Holding the company’s assets liable for the obligations of its partners
Is it possible to hold the company’s assets liable for the obligations of its partners? In Brazil, the law establishes that the company’s assets and the assets of its partners must remain separate. This rule, provided for in the Civil Code, is called independence of assets and ensures that, as a rule, partners are not held liable with their personal assets for debts assumed by the company. This distinction is one of the foundations that support business activity, as it allows investors and entrepreneurs to take risks without compromising their personal assets.
However, this protection is not absolute. When the company is used improperly, such as in cases of fraud, misappropriation of purpose or confusion of assets, the courts can temporarily set aside this separation to hold accountable those who really benefited from the irregularity.

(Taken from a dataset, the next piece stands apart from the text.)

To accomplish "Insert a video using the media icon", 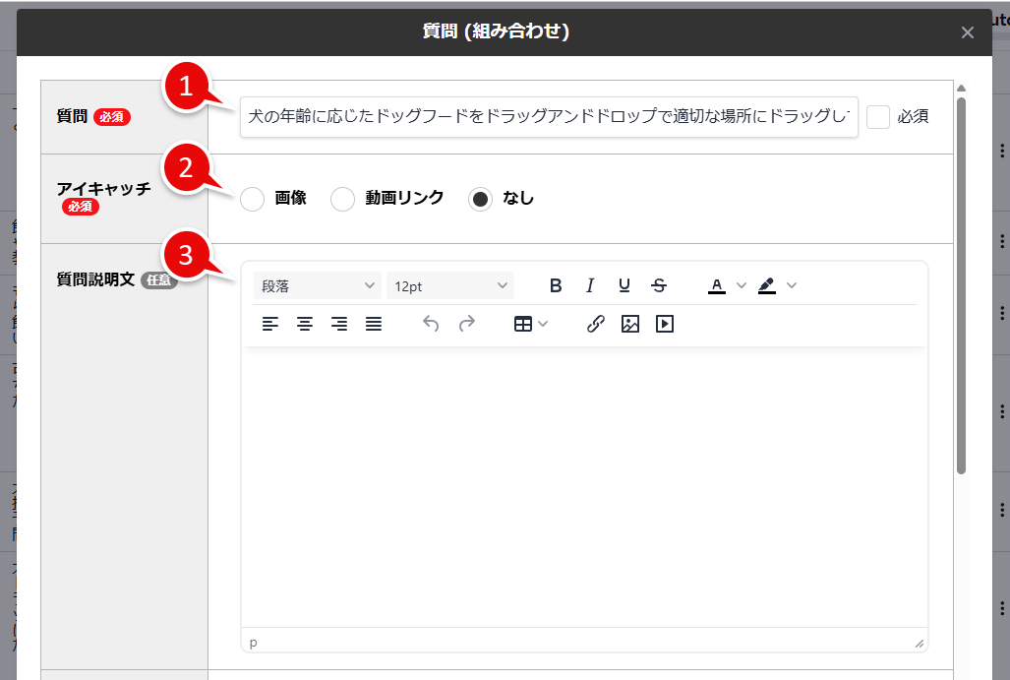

This legal mechanism is known as disregard of the legal entity and emerged in Anglo-American law under the name of “piercing the corporate veil”. In other words, lifting the veil that separates the company from its partners, allowing, in specific cases, personal assets to be held liable for the company’s obligations. In Brazil, this concept was incorporated into the legislation in the Civil Code (art. 50) and in the Code of Civil Procedure (art. 133 et seq.), which provide for the requirements and procedure for its application.
In addition to the traditional form, in which the aim is to reach the partners’ personal assets to satisfy the company’s debts, there is also the so-called reverse disregard of the legal entity. This modality began to be expressly provided for in the law in 2019, with the enactment of the Economic Freedom Law, although already exiting in the Code of Civil Procedure since 2015. Reverse disregard occurs when a partner tries to hide his personal assets within the company he controls, in order to protect himself from collections. In this case, the objective is the opposite: to hold the company responsible for the partner’s debts, when he uses the business structure to defraud creditors. In practice, the aim is to prevent anyone from taking advantage of the legal protection given to companies to commit acts of bad faith. For example, if a partner transfers his assets to the company of which he is a partner with the sole purpose of avoiding personal debts, he is acting abusively. When this is confirmed, the courts may allow creditors to access the company’s assets that have been used improperly as if they were an extension of the partner’s personal assets. Thus, the “veil” of the separation of assets is lifted, and the protection of the legal entity is temporarily suspended.
It is important to emphasize that the application of this type of measure cannot be trivialized. The number of requests for disregard of the legal personality has increased, but the current understanding of the Superior Court of Justice is clear: there must be proof of emptying or concealment of the partner’s assets under the guise of the business partnership. It is not enough for the company to be inactive or for the partner to have no assets in his name. According to case law, it is necessary to demonstrate that there was a misuse of purpose, confusion of assets between the partners and the company, or even bad faith and impropriety in the business activity[1].
The reverse disregard of the legal entity is, therefore, an essential tool to combat fraud and ensure that the rights of creditors are respected. Although it represents an exception to the rule of separation between the partners’ assets and those of the company, its application is justified when there is evident abuse. In this way, the legal system seeks to balance the protection of businesses with the liability of those who act in bad faith.
It is essential to be aware of the rules that involve the legal structure of the company to avoid unwanted consequences and undue liability of the partner’s assets.
By Beatriz Tokechi Amaral, lawyer at Candido Martins Cukier Advogados.
[1] (STJ; Recurso Especial nº 2150227/SP 2023/0153264-7; Terceira Turma; Relator: Ministro Humberto Martins; Data de Julgamento: 10/12/2024; Data de Publicação: 23/12/2024); (STJ; Agravo Interno no Agravo em Recurso Especial nº 2433789/SP 2023/0258819-2; Quarta Turma; Relator.: Ministro Raul Araújo; Data de Julgamento: 04/03/2024; Data de Publicação: 11/03/2024).